Ms. Boyce goes to the park for exercise, wearing a fanny pack that at
times contains a gun — “Do you see any city police here?” — and
bemoaning several locked restrooms that have portable toilets planted in
front of them.
“I would love to see it leased to the state,” she said of the park. “They’d take better care.”
Recent developments among Detroit’s elected leaders have only added to
the sense that significant changes in the city are perhaps even
preferable. Two of the nine City Council members have resigned. (One
said he was leaving to work for the emergency manager’s office.) Then,
Charles Pugh, the Council president, had his salary stopped and power
stripped by Mr. Orr after the councilman abruptly stopped showing up for
meetings and disappeared from public view.
“Where Is Charles Pugh?” a headline at the top of the front page of The Detroit Free Press asked.
“For a lot of people, I think city government has become a nonentity
here,” said Kurt Metzger, the director of Data Driven Detroit, which
tracks demographic, economic and housing trends in the region. “People
almost feel like the city goes on in spite of city government — that
city government in this case certainly doesn’t define the city — and
that affects how they’re feeling about what comes next.”
Recently, Mr. Orr indicated that Detroit was getting out of the business
of electricity distribution. An independent authority is already
planning to take control of the city’s streetlights, 40 percent of
which, Mr. Orr’s office said, were not working in recent months. Similar
handoffs are being weighed for the water and sewer services, and
possibly more.
While many who have been through municipal bankruptcies say such moves
often mean more budget cuts to city services, Mr. Orr has called for
spending about $1.25 billion over the next 10 years on improving city
infrastructure and services, including the police. Last week, James
Craig, Mr. Orr’s choice for police chief, arrived to face a city that
had seen five chiefs in as many years and had the highest rate of
violent crime in 2012 of any city with more than 200,000 residents,
according to a report by Mr. Orr.
“Whatever the solution is — a negotiated plan or a bankruptcy proceeding
— the end result is going to be better services,” Bill Nowling, Mr.
Orr’s spokesman, said. “This is all about getting Detroit strong, viable
and solvent.”
Frank Ponder, 45, who works at a hospital here, said major changes in
the city, even bankruptcy, now seem all but certain. “Everybody had all
these ideas about saving Detroit, and nobody’s ideas actually worked,”
he said. “At a certain point, you have to stop fooling yourself.”
The East Side house in which Mr. Ponder lives, once owned by his
grandmother, is the only one on his block that appears to be occupied.

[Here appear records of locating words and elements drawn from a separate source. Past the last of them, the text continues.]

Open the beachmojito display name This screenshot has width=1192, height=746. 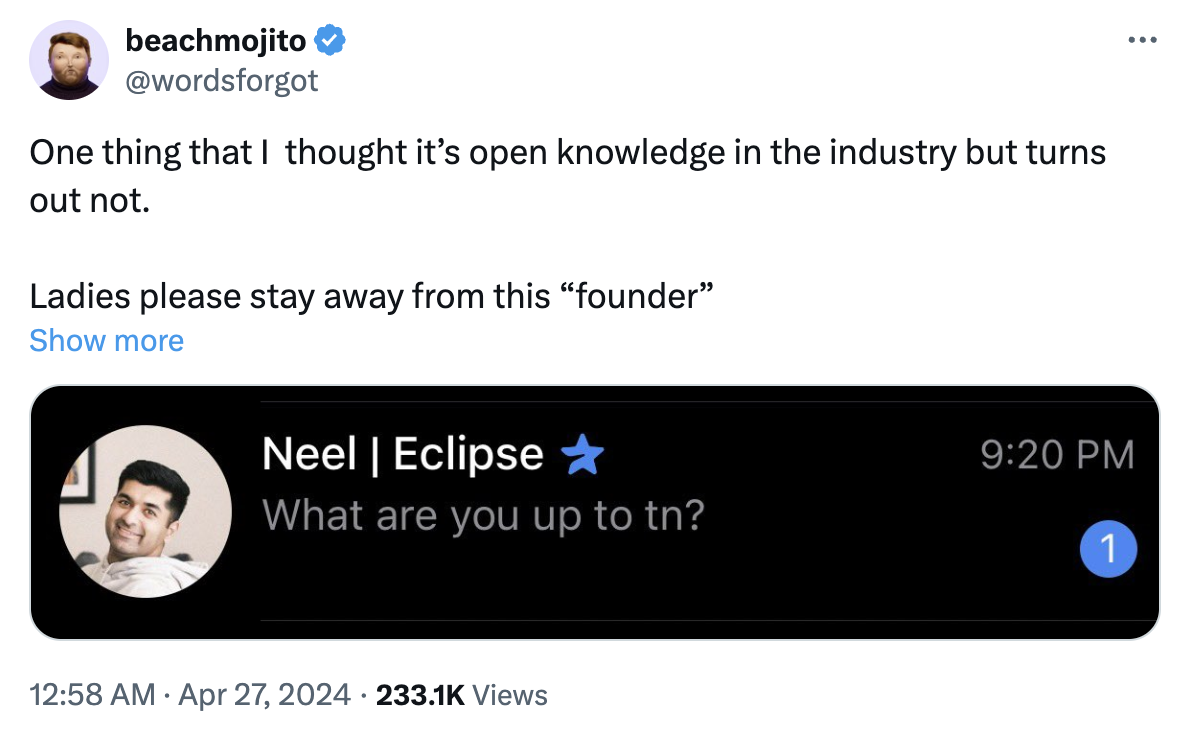[x=216, y=41]
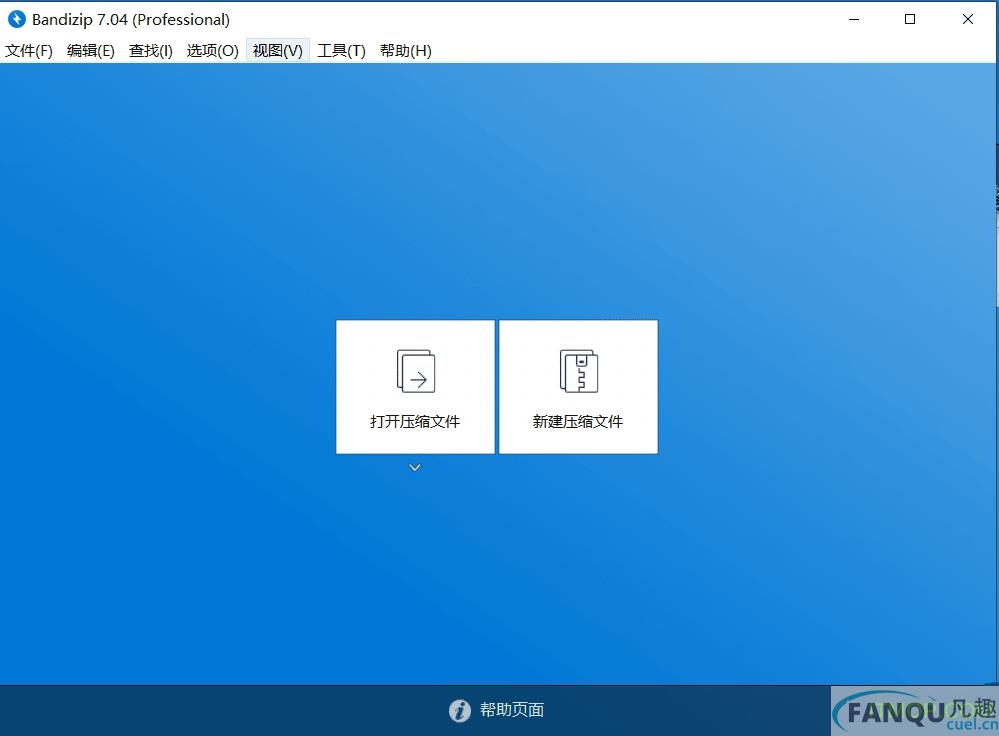This screenshot has width=999, height=736.
Task: Click the Bandizip logo in title bar
Action: (x=16, y=19)
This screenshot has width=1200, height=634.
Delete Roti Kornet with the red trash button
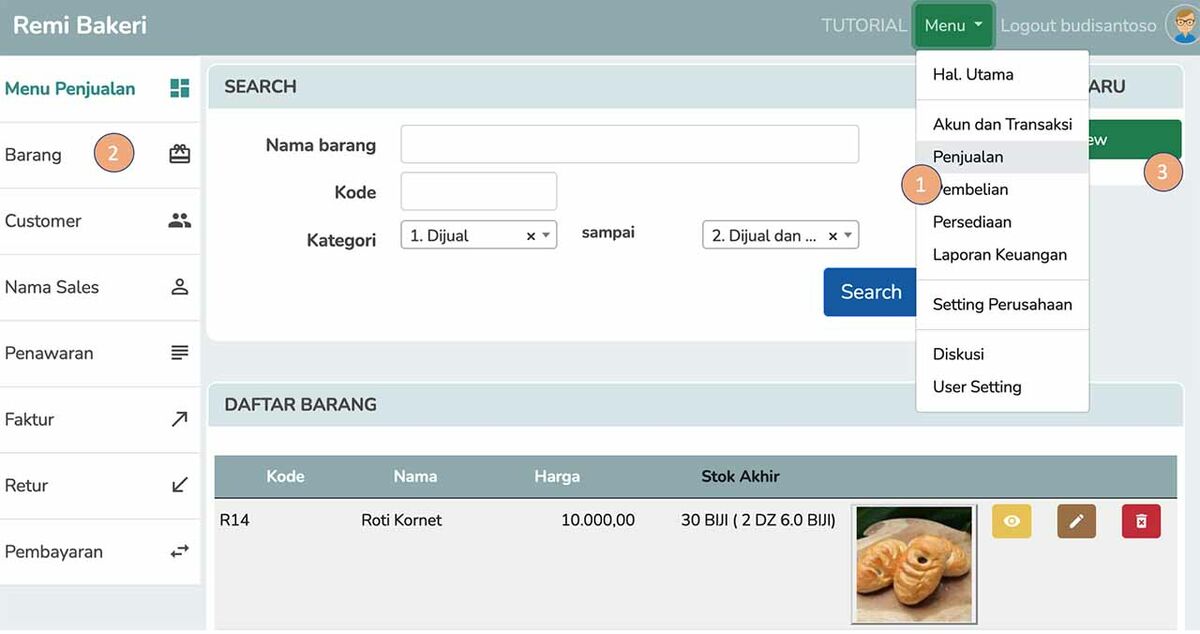pos(1141,521)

He has been saving money for years in hopes of moving this fall to a
suburb, Warren — and he expects to just walk away.
“What can you do?” he said. “Sell it? On that block?”
While corporations announced this year that they would donate money to
the city in part to lease new emergency vehicles, there have been times
in 2013, the authorities acknowledge, when only 10 to 14 of Detroit’s 36
ambulances have actually been in service. Some of the city’s emergency
medical service vehicles have as many as 300,000 miles on them, so they
tend to break down.
All this helps explain why Mr. Ponder said he, as so many here, would
try to get himself to a hospital before seeking help from Detroit.